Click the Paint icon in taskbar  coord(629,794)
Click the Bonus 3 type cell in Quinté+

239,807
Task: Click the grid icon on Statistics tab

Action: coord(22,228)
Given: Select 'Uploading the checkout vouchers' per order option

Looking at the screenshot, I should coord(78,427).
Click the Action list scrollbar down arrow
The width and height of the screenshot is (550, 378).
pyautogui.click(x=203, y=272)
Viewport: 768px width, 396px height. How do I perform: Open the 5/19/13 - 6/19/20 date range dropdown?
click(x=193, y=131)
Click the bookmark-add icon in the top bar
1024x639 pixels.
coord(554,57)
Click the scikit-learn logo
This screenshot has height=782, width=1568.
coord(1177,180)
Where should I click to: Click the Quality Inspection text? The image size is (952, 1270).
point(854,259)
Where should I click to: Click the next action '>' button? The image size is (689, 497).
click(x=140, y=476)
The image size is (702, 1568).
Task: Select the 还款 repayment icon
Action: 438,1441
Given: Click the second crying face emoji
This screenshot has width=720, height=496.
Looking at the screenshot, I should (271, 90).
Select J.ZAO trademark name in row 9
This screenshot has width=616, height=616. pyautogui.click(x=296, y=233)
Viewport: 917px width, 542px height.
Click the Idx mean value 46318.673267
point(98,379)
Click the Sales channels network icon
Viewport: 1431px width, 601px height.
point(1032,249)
=-=-=-=-=
What is required ▸ Set down an exact copy of the entries above.

Output for this task ▸
Click the Paint icon in taskbar  coord(629,794)
Click the Bonus 3 type cell in Quinté+

239,807
Task: Click the grid icon on Statistics tab

Action: coord(22,228)
Given: Select 'Uploading the checkout vouchers' per order option

Looking at the screenshot, I should coord(78,427).
Click the Action list scrollbar down arrow
The width and height of the screenshot is (550, 378).
pyautogui.click(x=203, y=272)
Viewport: 768px width, 396px height. How do I perform: Open the 5/19/13 - 6/19/20 date range dropdown?
click(x=193, y=131)
Click the bookmark-add icon in the top bar
1024x639 pixels.
coord(554,57)
Click the scikit-learn logo
This screenshot has height=782, width=1568.
coord(1177,180)
Where should I click to: Click the Quality Inspection text? The image size is (952, 1270).
point(854,259)
Where should I click to: Click the next action '>' button? The image size is (689, 497).
click(x=140, y=476)
The image size is (702, 1568).
Task: Select the 还款 repayment icon
Action: 438,1441
Given: Click the second crying face emoji
This screenshot has width=720, height=496.
Looking at the screenshot, I should (271, 90).
Select J.ZAO trademark name in row 9
This screenshot has width=616, height=616. pyautogui.click(x=296, y=233)
Viewport: 917px width, 542px height.
Click the Idx mean value 46318.673267
point(98,379)
Click the Sales channels network icon
Viewport: 1431px width, 601px height.
point(1032,249)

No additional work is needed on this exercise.